**Description of the task:** Reproduce the passage of the article on EU renewables between "Renewables outstrip fossil" and "Agora Energiewende showed.", inclusive.

**Provided text:**
★ ★ ★
Renewables outstrip fossil fuels as the EU’s main source of power

Renewables are getting a boost from a range of sources including policymakers, financing markets and fossil fuel firms.

The EU plans to penalise imports of some goods from countries with weak pollution rules [File: Akos Stiller/Bloomberg]

Renewables overtook fossil fuels as the European Union’s main source of electricity for the first time in 2020 as new projects came online and coal power shrank, a report shows.

Renewable sources such as wind and solar generated 38 percent of the 27-member bloc’s electricity in 2020, with fossil fuels such as coal and gas contributing 37 percent, the report published on Monday by think-tanks Ember and Agora Energiewende showed.

Denmark achieved the highest proportion of wind and solar power, which contributed 61 percent of its electricity needs in 2020. Ireland achieved 35 percent and Germany 33 percent.

Countries with the lowest share of renewables, below 5 percent, were Slovakia and the Czech Republic, the data showed.

Curbs on homes and businesses designed to limit the spread of the coronavirus led to a 4-percent drop in overall electricity demand in the EU last year, but the effects were felt more keenly by fossil fuel producers, the report showed.

Coal-fired power generation fell 20 percent in 2020 and has halved since 2015, it said.

(Bloomberg)
★ ★ ★
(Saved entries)

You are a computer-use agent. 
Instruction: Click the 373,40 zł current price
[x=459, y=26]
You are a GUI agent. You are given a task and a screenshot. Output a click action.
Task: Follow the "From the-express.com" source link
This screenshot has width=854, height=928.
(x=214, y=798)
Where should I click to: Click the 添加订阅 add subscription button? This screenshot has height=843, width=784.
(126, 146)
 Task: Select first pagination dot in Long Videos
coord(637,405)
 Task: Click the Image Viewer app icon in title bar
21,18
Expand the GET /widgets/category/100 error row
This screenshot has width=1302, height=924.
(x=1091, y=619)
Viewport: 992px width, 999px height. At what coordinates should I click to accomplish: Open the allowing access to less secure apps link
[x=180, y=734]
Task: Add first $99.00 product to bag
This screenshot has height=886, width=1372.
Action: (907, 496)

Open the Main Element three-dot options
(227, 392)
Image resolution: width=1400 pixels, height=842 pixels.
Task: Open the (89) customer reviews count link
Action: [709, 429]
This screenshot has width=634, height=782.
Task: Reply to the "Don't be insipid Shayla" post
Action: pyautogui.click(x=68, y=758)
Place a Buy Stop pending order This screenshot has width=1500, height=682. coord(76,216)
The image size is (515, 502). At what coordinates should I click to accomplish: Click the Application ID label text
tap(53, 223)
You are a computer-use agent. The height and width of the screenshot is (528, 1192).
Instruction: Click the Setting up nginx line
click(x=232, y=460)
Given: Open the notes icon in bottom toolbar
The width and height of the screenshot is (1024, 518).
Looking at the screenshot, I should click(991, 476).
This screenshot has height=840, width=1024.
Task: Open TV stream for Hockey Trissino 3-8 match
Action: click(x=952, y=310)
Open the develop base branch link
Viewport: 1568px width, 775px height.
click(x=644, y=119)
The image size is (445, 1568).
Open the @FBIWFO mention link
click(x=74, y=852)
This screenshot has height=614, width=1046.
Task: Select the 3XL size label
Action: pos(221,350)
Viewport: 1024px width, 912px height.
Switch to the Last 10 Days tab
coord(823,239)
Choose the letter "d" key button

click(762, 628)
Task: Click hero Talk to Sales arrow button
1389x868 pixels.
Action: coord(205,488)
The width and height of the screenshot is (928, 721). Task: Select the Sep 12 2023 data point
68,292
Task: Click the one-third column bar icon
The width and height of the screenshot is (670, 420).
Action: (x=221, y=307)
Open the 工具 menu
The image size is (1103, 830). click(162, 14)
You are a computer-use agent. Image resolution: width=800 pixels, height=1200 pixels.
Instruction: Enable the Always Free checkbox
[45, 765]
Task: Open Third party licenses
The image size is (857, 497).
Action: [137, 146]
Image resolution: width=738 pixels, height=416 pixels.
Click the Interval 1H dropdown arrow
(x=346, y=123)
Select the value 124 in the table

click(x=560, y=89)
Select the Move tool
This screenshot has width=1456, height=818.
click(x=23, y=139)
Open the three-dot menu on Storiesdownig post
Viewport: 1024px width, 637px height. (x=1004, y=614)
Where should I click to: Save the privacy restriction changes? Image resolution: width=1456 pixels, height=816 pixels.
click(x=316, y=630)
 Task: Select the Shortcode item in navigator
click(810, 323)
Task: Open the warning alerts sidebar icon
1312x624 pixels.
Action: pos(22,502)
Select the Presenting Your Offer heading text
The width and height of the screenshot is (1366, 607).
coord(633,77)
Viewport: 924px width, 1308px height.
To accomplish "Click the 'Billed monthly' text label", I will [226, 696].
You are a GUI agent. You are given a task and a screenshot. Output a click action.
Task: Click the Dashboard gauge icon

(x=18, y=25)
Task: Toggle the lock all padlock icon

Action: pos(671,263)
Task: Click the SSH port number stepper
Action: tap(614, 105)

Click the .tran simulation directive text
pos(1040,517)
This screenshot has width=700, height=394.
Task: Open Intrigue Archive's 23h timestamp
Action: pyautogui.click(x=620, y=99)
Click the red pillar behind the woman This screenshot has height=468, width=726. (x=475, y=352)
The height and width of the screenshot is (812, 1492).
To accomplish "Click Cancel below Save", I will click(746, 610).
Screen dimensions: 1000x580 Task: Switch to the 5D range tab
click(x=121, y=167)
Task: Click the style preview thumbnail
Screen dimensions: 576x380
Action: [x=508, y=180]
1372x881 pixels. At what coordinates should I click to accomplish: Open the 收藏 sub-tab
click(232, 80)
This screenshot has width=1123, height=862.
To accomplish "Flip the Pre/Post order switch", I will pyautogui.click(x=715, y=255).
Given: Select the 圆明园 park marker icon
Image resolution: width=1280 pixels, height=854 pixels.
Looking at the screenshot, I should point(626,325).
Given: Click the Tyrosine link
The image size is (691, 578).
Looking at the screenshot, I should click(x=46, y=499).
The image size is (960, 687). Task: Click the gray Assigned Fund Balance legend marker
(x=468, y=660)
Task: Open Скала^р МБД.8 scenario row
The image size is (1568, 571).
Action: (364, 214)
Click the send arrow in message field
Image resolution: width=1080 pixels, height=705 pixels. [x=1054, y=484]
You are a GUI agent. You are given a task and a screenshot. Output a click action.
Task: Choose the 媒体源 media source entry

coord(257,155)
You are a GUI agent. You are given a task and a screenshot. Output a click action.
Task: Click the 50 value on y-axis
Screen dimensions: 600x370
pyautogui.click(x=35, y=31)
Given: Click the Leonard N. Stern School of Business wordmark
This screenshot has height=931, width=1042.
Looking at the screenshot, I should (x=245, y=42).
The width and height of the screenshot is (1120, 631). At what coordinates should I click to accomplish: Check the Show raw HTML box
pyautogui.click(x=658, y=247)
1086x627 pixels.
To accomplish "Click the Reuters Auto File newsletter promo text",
★ ★ ★
**Completed task:**
Renewables outstrip fossil fuels as the EU’s main source of power

Renewables are getting a boost from a range of sources including policymakers, financing markets and fossil fuel firms.

The EU plans to penalise imports of some goods from countries with weak pollution rules [File: Akos Stiller/Bloomberg]

Renewables overtook fossil fuels as the European Union’s main source of electricity for the first time in 2020 as new projects came online and coal power shrank, a report shows.

Renewable sources such as wind and solar generated 38 percent of the 27-member bloc’s electricity in 2020, with fossil fuels such as coal and gas contributing 37 percent, the report published on Monday by think-tanks Ember and Agora Energiewende showed.